#### [THE EXERCISE]
Rewrite the listing below as a numbered list with one line per entry, skipping any blank lines and leaving out the pictures.

#### [DATA EXCERPTS]
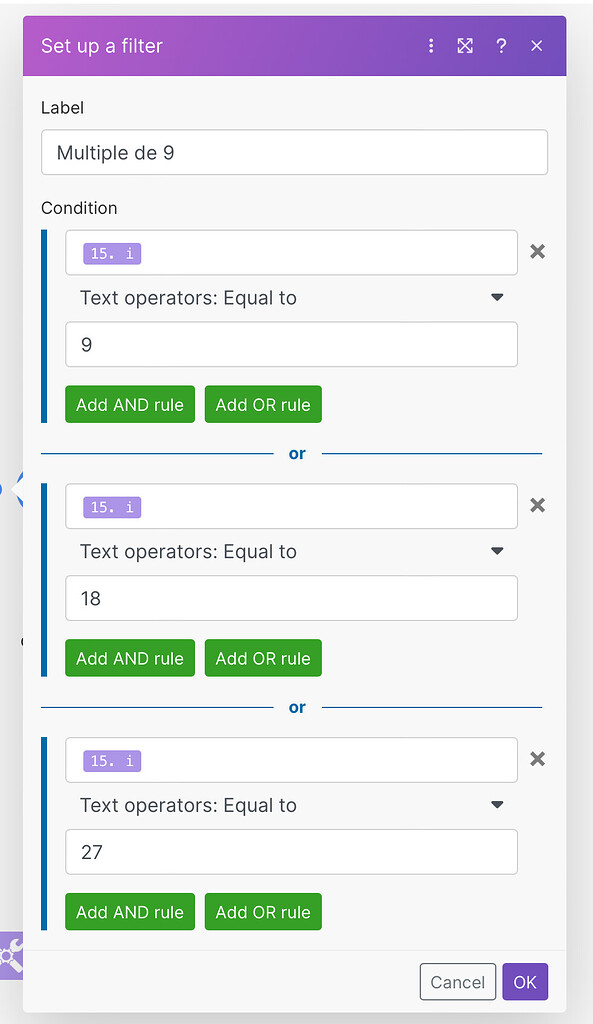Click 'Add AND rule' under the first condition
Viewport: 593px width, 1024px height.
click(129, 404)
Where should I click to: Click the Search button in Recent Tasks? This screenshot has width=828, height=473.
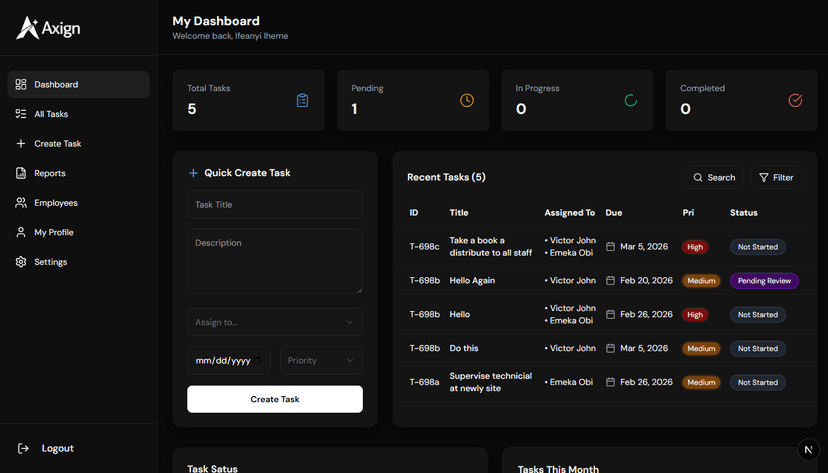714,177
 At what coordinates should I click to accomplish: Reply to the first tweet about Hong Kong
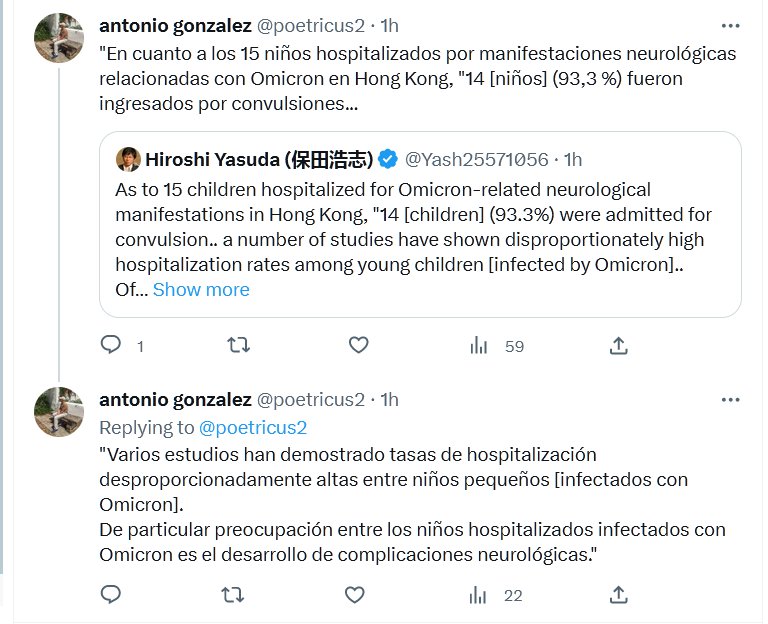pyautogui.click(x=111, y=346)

#### [THE RESPONSE]
1. Click 'Add AND rule' under the first condition
2. Viewport: 593px width, 1024px height.
3. click(129, 404)
4. Where should I click to: Click the Search button in Recent Tasks? This screenshot has width=828, height=473.
5. 714,177
6.  At what coordinates should I click to accomplish: Reply to the first tweet about Hong Kong
7. pyautogui.click(x=111, y=346)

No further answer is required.